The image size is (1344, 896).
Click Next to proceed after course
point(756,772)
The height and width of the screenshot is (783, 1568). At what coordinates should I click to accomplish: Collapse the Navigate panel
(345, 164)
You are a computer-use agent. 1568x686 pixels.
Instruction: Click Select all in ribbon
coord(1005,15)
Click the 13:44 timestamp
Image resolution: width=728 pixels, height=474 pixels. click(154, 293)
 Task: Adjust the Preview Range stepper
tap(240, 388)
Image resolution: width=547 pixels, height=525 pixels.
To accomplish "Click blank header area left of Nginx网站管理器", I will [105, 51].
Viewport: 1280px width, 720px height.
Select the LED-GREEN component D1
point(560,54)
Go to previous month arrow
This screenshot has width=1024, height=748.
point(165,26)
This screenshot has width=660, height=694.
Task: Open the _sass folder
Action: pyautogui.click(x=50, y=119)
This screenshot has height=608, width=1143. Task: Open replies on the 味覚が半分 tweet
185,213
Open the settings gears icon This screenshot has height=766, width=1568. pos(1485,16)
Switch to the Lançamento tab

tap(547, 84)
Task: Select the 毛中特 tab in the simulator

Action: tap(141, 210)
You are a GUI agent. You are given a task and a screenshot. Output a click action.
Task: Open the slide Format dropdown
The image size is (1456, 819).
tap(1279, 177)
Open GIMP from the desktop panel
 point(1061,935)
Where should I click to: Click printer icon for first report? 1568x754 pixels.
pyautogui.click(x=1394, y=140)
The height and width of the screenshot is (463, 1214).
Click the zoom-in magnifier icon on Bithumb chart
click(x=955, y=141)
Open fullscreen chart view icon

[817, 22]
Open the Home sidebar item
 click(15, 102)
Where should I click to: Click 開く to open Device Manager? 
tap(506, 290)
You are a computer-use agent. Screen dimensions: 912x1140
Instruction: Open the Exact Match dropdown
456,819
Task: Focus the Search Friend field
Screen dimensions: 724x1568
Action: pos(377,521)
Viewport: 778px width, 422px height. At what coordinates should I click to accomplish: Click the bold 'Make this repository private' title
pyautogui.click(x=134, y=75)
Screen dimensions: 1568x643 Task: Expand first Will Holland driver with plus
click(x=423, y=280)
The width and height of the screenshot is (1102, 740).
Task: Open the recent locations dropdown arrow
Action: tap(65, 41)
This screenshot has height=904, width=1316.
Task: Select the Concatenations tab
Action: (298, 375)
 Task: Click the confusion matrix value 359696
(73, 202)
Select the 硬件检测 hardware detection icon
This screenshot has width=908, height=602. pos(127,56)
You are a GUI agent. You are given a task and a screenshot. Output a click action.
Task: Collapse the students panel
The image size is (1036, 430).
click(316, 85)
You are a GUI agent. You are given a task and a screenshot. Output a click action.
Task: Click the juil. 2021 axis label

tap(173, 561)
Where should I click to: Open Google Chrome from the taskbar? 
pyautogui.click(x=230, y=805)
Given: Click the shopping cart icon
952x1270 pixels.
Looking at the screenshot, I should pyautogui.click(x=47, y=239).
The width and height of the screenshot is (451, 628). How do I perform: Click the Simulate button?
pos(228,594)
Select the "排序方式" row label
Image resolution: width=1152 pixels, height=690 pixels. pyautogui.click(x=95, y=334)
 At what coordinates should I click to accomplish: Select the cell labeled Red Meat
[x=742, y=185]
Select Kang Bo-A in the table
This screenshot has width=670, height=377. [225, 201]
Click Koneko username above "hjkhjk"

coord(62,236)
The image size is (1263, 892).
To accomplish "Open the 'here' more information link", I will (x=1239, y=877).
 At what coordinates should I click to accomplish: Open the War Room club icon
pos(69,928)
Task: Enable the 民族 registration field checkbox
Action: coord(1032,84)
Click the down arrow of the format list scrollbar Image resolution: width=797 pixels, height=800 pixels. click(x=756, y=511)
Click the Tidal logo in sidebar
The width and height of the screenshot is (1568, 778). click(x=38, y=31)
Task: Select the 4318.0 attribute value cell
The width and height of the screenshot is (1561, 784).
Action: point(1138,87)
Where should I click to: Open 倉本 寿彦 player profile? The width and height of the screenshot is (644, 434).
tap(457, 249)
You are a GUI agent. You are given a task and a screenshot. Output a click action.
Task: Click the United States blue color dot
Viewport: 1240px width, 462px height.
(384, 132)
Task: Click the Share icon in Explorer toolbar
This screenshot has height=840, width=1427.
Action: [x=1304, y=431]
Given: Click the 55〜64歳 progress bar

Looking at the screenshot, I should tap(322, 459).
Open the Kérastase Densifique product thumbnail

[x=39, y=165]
────
#### [GIVEN REQUEST]
Rewrite all the records above, replacing every "Where should I click to" with "Where do I click to" and keeping everything else unchanged.

#### [COMPLETE OUTPUT]
The image size is (1344, 896).
Click Next to proceed after course
point(756,772)
The height and width of the screenshot is (783, 1568). At what coordinates should I click to accomplish: Collapse the Navigate panel
(345, 164)
You are a computer-use agent. 1568x686 pixels.
Instruction: Click Select all in ribbon
coord(1005,15)
Click the 13:44 timestamp
Image resolution: width=728 pixels, height=474 pixels. click(154, 293)
 Task: Adjust the Preview Range stepper
tap(240, 388)
Image resolution: width=547 pixels, height=525 pixels.
To accomplish "Click blank header area left of Nginx网站管理器", I will [105, 51].
Viewport: 1280px width, 720px height.
Select the LED-GREEN component D1
point(560,54)
Go to previous month arrow
This screenshot has width=1024, height=748.
point(165,26)
This screenshot has width=660, height=694.
Task: Open the _sass folder
Action: pyautogui.click(x=50, y=119)
This screenshot has height=608, width=1143. Task: Open replies on the 味覚が半分 tweet
185,213
Open the settings gears icon This screenshot has height=766, width=1568. pos(1485,16)
Switch to the Lançamento tab

tap(547, 84)
Task: Select the 毛中特 tab in the simulator

Action: tap(141, 210)
You are a GUI agent. You are given a task and a screenshot. Output a click action.
Task: Open the slide Format dropdown
The image size is (1456, 819).
tap(1279, 177)
Open GIMP from the desktop panel
 point(1061,935)
Where do I click to: Click printer icon for first report? 1568x754 pixels.
pyautogui.click(x=1394, y=140)
The height and width of the screenshot is (463, 1214).
Click the zoom-in magnifier icon on Bithumb chart
click(x=955, y=141)
Open fullscreen chart view icon

[817, 22]
Open the Home sidebar item
 click(15, 102)
Where do I click to: Click 開く to open Device Manager? 
tap(506, 290)
You are a computer-use agent. Screen dimensions: 912x1140
Instruction: Open the Exact Match dropdown
456,819
Task: Focus the Search Friend field
Screen dimensions: 724x1568
Action: pos(377,521)
Viewport: 778px width, 422px height. At what coordinates should I click to accomplish: Click the bold 'Make this repository private' title
pyautogui.click(x=134, y=75)
Screen dimensions: 1568x643 Task: Expand first Will Holland driver with plus
click(x=423, y=280)
The width and height of the screenshot is (1102, 740).
Task: Open the recent locations dropdown arrow
Action: tap(65, 41)
This screenshot has height=904, width=1316.
Task: Select the Concatenations tab
Action: (298, 375)
 Task: Click the confusion matrix value 359696
(73, 202)
Select the 硬件检测 hardware detection icon
This screenshot has width=908, height=602. pos(127,56)
You are a GUI agent. You are given a task and a screenshot. Output a click action.
Task: Collapse the students panel
The image size is (1036, 430).
click(316, 85)
You are a GUI agent. You are given a task and a screenshot. Output a click action.
Task: Click the juil. 2021 axis label

tap(173, 561)
Where do I click to: Open Google Chrome from the taskbar? 
pyautogui.click(x=230, y=805)
Given: Click the shopping cart icon
952x1270 pixels.
Looking at the screenshot, I should pyautogui.click(x=47, y=239).
The width and height of the screenshot is (451, 628). How do I perform: Click the Simulate button?
pos(228,594)
Select the "排序方式" row label
Image resolution: width=1152 pixels, height=690 pixels. pyautogui.click(x=95, y=334)
 At what coordinates should I click to accomplish: Select the cell labeled Red Meat
[x=742, y=185]
Select Kang Bo-A in the table
This screenshot has width=670, height=377. [225, 201]
Click Koneko username above "hjkhjk"

coord(62,236)
The image size is (1263, 892).
To accomplish "Open the 'here' more information link", I will (x=1239, y=877).
 At what coordinates should I click to accomplish: Open the War Room club icon
pos(69,928)
Task: Enable the 民族 registration field checkbox
Action: coord(1032,84)
Click the down arrow of the format list scrollbar Image resolution: width=797 pixels, height=800 pixels. click(x=756, y=511)
Click the Tidal logo in sidebar
The width and height of the screenshot is (1568, 778). click(x=38, y=31)
Task: Select the 4318.0 attribute value cell
The width and height of the screenshot is (1561, 784).
Action: point(1138,87)
Where do I click to: Open 倉本 寿彦 player profile? The width and height of the screenshot is (644, 434).
tap(457, 249)
You are a GUI agent. You are given a task and a screenshot. Output a click action.
Task: Click the United States blue color dot
Viewport: 1240px width, 462px height.
(384, 132)
Task: Click the Share icon in Explorer toolbar
This screenshot has height=840, width=1427.
Action: [x=1304, y=431]
Given: Click the 55〜64歳 progress bar

Looking at the screenshot, I should tap(322, 459).
Open the Kérastase Densifique product thumbnail

[x=39, y=165]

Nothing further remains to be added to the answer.